The Official Journal of the European Union (re-)published the harmonized standard lists for AIMD, MDD and IVD Directives.
Official Journal of the European Union, L 090I, 25 March 2020
Please note Article 3:
[…] The harmonised standards for medical devices drafted in support of Directive 93/42/EEC and listed in Annexes I and II to this Decision may not be used to confer presumption of conformity with the requirements of Regulation (EU) 2017/745 […]
Initiation of the process for harmonization of a standard with the Regulations, requires a standardization request to be agreed between the European Commission and the European Standards organizations – CEN and CENELEC.

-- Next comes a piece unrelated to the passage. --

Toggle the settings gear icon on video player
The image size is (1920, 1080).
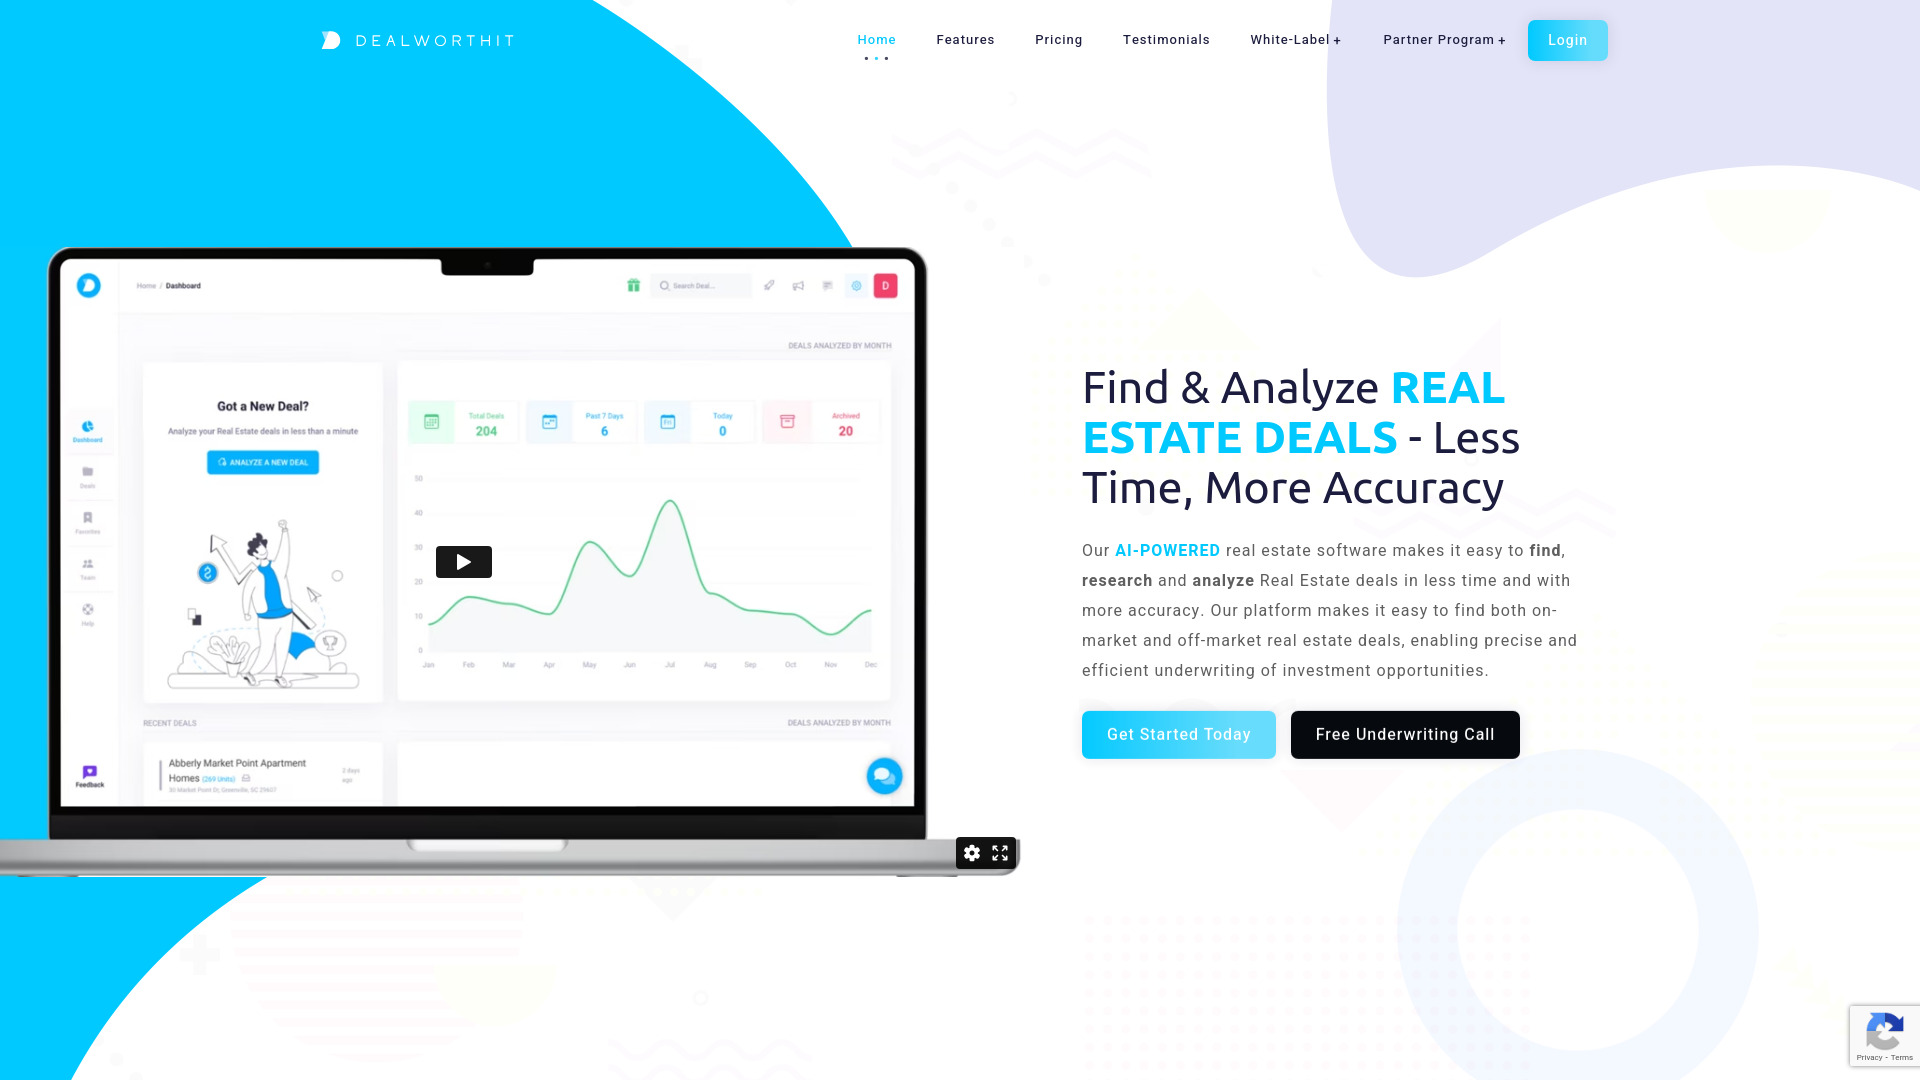(x=972, y=853)

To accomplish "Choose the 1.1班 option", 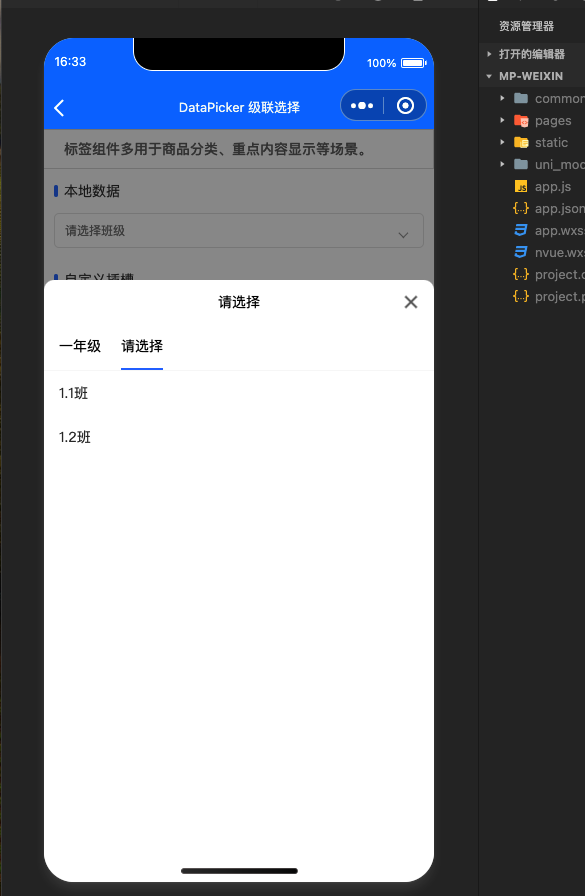I will (x=73, y=393).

A draft of this standardization request for MDR/IVDR was published by the European Commission on June 2019 and is currently in progress.
List of Standards to be harmonized with MDR/IVDR
#Evnia_Tips
- If/When you claim compliance with a Standard, your NB will ask you to justify why you have chosen to use this particular version (i.e. either a MDD/IVD harmonized version or a more recent version that could potentially be non-harmonized to neither MDD/IVD nor MDR/IVDR). The justification will most probably require a gap analysis and cross references to GSPRs of MDR/IVDR.
- Latest version of ISO 14971-Standard on Application of Risk Management to Medical Devices (ISO 14971:2019) is NOT harmonized to MDR. It is considered as State of the Art but relevant publication to the Official Journal of the European Union is still pending! (see Art.8 of MDR)